*What to work on*.
Look for the line containing "The width and height of the screenshot is (520, 270)." and the line containing "You are a computer-use agent. Screen" in the entries below. Copy those two and all lines between them exactly, leaving out pictures.

(Records excerpted from a collection)
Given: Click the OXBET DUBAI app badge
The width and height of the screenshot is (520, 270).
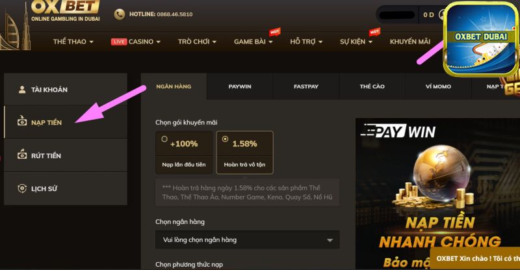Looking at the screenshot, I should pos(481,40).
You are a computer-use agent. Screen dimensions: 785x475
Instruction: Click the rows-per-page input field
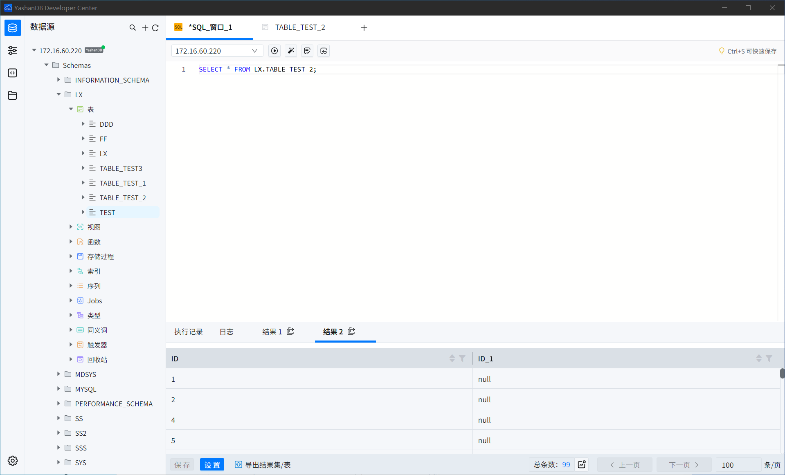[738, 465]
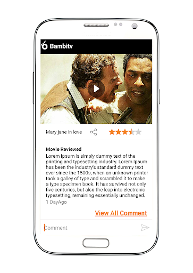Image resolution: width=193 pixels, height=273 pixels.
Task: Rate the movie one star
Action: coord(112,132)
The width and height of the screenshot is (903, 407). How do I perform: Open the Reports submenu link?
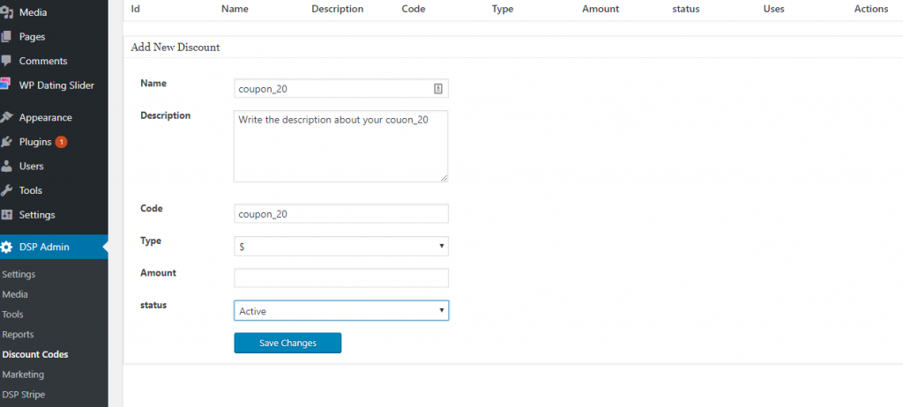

* * *

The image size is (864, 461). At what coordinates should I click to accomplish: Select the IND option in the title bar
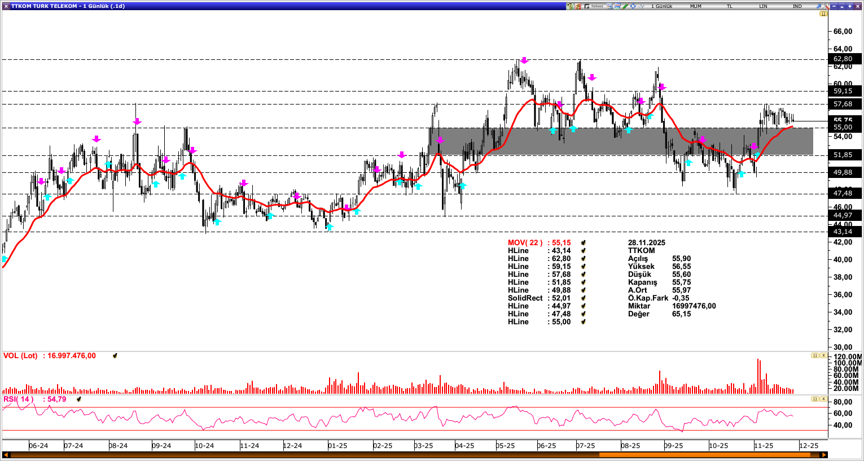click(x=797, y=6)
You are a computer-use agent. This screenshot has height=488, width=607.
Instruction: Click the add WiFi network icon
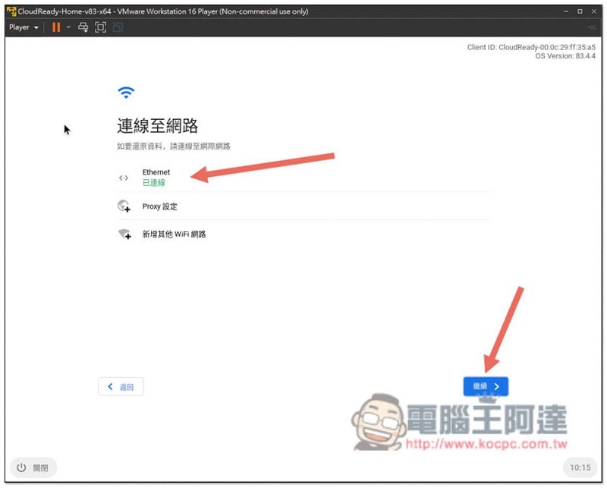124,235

*Task output*.
The width and height of the screenshot is (520, 270).
Looking at the screenshot, I should pos(481,40).
You are a computer-use agent. Screen dimensions: 785x475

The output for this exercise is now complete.